Jeff Feiertag, Zane L. Berge, (2008) "Training Generation N: how educators should approach the Net Generation", Education + Training, Vol. 50 Iss: 6, pp.457 – 464
The authors of this article were focusing on the generational differences between the generations now and previous generations. The authors explain that they think that the graduates today are as technologically advanced as they should be. They believe the answer is “adult learning theory” and they would try to use this method to avoid using technology. Berge and Feiertag also state that this generation is so dependent on technology that without it, we would be lost. Generation N is narrowly focused on the United States, using these examples but goes to state that it is known around the world. This article basically summarizes the comparisons between the two generations and the prevalence of technology.

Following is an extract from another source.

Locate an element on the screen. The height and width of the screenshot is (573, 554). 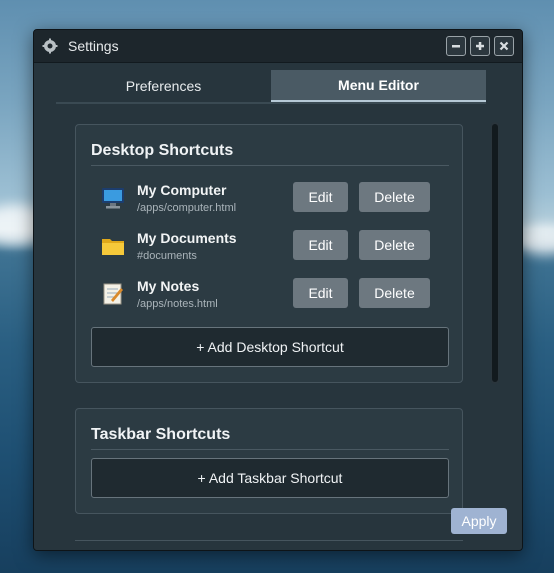
shortcut-name: My Documents is located at coordinates (187, 238). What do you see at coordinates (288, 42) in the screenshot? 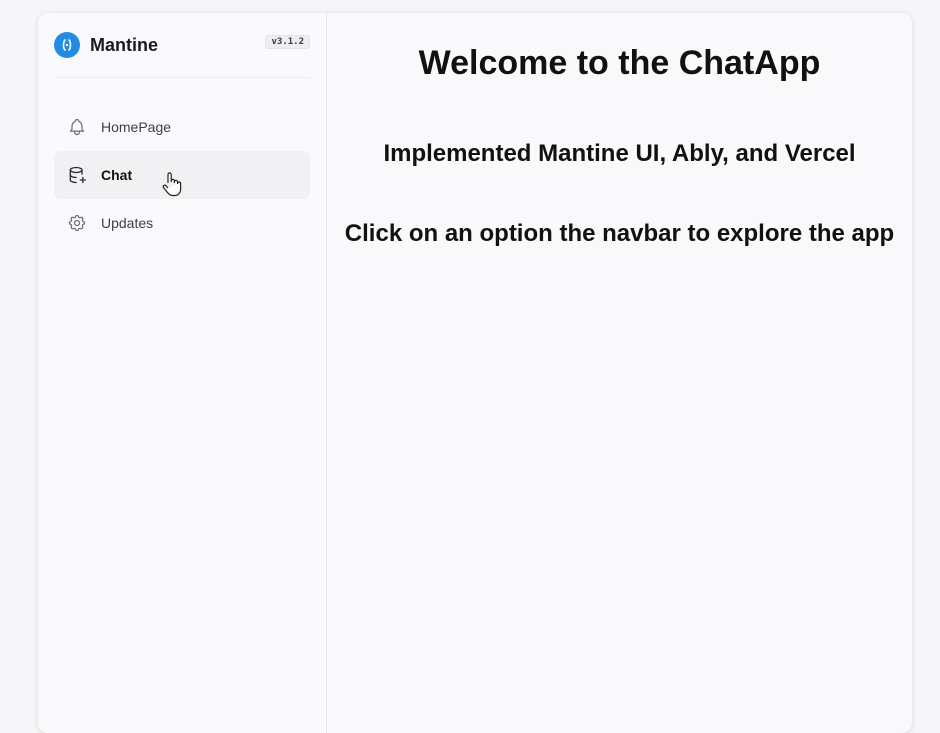
I see `version-badge: v3.1.2` at bounding box center [288, 42].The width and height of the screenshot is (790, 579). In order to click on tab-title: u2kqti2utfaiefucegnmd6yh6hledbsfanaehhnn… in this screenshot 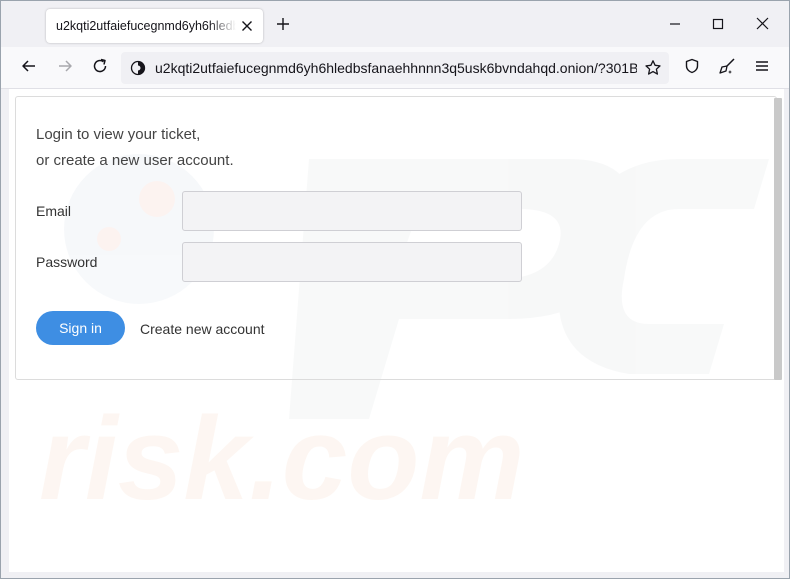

Learning in adulthood is essentially more difficult than learning as a child. As a child, you are able to adapt to changes rather well, although most of the time, choice is not really an option. Learning as an adult would be more difficult because it’s not something that the adult would be used to. The article talks about this digital era not being as hands on as the previous generations and that could fault some of us because we don’t necessarily check back into what is said to us. Learning in adulthood is more difficult because no one wants to admit to lacking the knowledge; the article state that as many other stereotypes the high expectation of technological knowledge could be misrepresented. The NY Times would agree that it would take longer for older generations to latch on to Generation N. This article argues that older people would most likely ask younger people to help them understand. This article also pointed out easier ways to adapt to this learning, therefore stating that adult learning is more difficult but different measures could be taken to make the transition easier.